*Task details*: Write out, word for word, only the data from its first line to the line containing "Given: Click the dialog's vertical scrollbar".

(Records for processing begins)

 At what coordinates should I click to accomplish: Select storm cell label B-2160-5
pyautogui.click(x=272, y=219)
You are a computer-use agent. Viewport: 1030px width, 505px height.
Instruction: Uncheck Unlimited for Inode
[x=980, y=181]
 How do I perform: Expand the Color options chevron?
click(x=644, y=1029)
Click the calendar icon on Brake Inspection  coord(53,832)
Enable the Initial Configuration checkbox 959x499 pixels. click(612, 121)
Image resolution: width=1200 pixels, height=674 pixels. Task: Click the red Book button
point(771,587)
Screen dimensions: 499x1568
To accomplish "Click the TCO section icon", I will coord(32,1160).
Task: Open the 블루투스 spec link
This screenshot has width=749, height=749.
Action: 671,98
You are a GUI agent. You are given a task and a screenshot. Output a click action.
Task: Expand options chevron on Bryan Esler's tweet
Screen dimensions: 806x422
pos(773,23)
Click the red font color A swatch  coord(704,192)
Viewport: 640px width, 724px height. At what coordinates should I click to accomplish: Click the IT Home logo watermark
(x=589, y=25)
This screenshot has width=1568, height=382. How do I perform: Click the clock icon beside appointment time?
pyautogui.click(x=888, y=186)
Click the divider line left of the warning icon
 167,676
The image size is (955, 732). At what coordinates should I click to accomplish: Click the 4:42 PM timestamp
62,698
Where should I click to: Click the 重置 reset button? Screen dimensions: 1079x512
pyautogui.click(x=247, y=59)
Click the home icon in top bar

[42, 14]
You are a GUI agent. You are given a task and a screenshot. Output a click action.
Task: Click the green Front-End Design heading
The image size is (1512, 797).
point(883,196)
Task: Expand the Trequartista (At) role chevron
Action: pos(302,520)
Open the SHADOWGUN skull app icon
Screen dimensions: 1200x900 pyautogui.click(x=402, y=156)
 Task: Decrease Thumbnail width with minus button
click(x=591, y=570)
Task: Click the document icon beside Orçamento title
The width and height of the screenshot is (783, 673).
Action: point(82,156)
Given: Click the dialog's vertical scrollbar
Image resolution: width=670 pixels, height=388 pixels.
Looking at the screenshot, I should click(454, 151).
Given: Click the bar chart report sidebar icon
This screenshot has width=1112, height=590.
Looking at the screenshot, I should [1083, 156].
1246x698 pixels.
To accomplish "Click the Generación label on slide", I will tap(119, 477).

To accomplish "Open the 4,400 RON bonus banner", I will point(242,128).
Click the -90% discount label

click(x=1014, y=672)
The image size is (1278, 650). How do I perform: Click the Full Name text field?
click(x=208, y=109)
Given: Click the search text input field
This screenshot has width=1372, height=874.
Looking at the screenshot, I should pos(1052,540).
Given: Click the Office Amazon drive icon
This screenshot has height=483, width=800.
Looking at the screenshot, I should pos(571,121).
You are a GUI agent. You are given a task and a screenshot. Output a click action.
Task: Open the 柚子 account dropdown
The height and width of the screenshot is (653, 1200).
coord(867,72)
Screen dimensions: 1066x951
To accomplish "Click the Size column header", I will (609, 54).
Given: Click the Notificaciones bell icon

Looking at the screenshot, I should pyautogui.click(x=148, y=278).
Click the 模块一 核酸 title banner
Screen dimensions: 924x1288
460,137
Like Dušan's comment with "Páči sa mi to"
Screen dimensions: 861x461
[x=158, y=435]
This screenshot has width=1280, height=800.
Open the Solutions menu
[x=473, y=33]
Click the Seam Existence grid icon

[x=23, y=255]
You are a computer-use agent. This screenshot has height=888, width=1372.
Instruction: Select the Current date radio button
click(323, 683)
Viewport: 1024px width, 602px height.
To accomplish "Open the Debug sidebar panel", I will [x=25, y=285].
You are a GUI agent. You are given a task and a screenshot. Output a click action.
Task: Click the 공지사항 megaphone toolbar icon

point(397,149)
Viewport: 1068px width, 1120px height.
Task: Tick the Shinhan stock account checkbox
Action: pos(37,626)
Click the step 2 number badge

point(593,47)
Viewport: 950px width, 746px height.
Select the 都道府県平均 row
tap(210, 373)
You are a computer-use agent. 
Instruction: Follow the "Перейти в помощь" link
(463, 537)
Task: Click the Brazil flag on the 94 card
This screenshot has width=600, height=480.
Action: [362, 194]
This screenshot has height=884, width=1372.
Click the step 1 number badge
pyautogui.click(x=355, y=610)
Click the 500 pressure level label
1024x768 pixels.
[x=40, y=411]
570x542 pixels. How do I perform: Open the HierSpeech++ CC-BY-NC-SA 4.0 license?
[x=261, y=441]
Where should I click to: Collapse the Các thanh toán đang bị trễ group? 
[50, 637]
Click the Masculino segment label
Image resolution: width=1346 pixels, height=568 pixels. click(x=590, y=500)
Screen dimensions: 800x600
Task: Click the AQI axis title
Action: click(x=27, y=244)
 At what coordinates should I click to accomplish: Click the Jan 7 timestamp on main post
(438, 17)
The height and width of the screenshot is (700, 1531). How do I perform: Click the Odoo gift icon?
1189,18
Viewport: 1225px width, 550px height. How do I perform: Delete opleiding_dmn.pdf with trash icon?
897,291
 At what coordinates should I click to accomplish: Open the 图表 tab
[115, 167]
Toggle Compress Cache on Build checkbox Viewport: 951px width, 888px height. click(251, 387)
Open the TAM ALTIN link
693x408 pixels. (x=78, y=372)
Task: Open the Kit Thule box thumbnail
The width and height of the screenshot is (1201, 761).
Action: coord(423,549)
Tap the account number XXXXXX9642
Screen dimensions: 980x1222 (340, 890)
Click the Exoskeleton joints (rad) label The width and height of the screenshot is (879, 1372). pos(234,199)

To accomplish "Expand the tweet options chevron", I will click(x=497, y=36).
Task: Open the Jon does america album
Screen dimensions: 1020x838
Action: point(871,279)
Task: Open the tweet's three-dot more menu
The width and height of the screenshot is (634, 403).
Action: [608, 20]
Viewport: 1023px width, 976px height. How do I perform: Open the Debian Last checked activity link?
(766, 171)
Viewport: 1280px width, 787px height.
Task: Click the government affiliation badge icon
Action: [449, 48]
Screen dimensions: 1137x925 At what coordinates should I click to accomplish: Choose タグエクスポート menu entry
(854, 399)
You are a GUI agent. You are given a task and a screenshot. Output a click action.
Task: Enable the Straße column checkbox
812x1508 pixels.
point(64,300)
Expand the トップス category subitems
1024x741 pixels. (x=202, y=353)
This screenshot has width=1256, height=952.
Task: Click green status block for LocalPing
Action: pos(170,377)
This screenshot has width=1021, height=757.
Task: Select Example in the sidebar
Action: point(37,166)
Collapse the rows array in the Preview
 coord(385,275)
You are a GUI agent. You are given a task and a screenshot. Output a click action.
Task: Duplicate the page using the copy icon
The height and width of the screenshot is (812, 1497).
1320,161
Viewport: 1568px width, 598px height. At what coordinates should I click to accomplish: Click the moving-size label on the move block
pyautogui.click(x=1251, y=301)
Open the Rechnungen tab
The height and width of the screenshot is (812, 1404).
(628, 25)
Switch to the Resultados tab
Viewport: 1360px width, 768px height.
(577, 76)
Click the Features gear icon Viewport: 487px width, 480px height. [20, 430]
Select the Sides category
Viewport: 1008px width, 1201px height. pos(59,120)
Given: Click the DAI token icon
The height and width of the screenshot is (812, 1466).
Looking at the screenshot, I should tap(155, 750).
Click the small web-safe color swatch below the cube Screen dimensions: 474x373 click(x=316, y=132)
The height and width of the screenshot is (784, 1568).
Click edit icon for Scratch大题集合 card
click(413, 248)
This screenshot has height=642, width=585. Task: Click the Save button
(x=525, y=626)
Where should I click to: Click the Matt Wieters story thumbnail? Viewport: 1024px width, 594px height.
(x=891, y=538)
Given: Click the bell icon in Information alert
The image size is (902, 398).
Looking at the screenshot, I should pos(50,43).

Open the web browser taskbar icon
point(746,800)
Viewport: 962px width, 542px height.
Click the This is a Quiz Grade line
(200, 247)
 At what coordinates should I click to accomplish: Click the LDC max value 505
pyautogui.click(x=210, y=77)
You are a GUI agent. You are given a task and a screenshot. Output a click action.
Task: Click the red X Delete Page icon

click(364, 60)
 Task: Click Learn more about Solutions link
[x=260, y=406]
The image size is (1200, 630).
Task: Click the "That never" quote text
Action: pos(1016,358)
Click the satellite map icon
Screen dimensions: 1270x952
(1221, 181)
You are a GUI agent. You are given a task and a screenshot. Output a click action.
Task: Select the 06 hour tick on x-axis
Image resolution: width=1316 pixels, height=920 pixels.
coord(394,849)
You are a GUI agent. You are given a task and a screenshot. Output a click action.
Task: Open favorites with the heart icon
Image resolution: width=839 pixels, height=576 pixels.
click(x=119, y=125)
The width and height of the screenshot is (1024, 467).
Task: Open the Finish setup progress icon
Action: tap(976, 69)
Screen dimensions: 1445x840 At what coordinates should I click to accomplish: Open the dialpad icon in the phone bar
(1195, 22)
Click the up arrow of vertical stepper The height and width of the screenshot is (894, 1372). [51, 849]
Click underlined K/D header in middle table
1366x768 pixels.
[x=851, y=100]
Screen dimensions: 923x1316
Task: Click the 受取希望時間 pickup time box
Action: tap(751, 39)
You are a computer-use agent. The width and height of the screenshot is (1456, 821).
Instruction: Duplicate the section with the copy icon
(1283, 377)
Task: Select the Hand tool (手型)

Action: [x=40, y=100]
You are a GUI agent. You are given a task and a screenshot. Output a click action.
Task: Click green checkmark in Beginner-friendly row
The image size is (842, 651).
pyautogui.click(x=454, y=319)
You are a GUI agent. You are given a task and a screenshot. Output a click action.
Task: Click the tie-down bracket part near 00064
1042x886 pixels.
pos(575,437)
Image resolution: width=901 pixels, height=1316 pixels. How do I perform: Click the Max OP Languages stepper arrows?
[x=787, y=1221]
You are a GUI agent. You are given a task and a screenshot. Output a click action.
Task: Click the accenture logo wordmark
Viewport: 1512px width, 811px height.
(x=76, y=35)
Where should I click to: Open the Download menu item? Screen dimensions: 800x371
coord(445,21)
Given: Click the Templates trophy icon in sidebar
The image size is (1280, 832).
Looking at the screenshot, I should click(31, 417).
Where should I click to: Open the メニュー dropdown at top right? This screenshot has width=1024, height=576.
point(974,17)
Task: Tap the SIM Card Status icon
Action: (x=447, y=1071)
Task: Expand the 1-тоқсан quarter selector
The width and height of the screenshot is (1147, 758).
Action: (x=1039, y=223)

(Records for processing ends)

*Expected output*:
 At what coordinates should I click to accomplish: Select storm cell label B-2160-5
pyautogui.click(x=272, y=219)
You are a computer-use agent. Viewport: 1030px width, 505px height.
Instruction: Uncheck Unlimited for Inode
[x=980, y=181]
 How do I perform: Expand the Color options chevron?
click(x=644, y=1029)
Click the calendar icon on Brake Inspection  coord(53,832)
Enable the Initial Configuration checkbox 959x499 pixels. click(612, 121)
Image resolution: width=1200 pixels, height=674 pixels. Task: Click the red Book button
point(771,587)
Screen dimensions: 499x1568
To accomplish "Click the TCO section icon", I will coord(32,1160).
Task: Open the 블루투스 spec link
This screenshot has width=749, height=749.
Action: 671,98
You are a GUI agent. You are given a task and a screenshot. Output a click action.
Task: Expand options chevron on Bryan Esler's tweet
Screen dimensions: 806x422
pos(773,23)
Click the red font color A swatch  coord(704,192)
Viewport: 640px width, 724px height. At what coordinates should I click to accomplish: Click the IT Home logo watermark
(x=589, y=25)
This screenshot has width=1568, height=382. How do I perform: Click the clock icon beside appointment time?
pyautogui.click(x=888, y=186)
Click the divider line left of the warning icon
 167,676
The image size is (955, 732). At what coordinates should I click to accomplish: Click the 4:42 PM timestamp
62,698
Where should I click to: Click the 重置 reset button? Screen dimensions: 1079x512
pyautogui.click(x=247, y=59)
Click the home icon in top bar

[42, 14]
You are a GUI agent. You are given a task and a screenshot. Output a click action.
Task: Click the green Front-End Design heading
The image size is (1512, 797).
point(883,196)
Task: Expand the Trequartista (At) role chevron
Action: pos(302,520)
Open the SHADOWGUN skull app icon
Screen dimensions: 1200x900 pyautogui.click(x=402, y=156)
 Task: Decrease Thumbnail width with minus button
click(x=591, y=570)
Task: Click the document icon beside Orçamento title
The width and height of the screenshot is (783, 673).
Action: point(82,156)
Given: Click the dialog's vertical scrollbar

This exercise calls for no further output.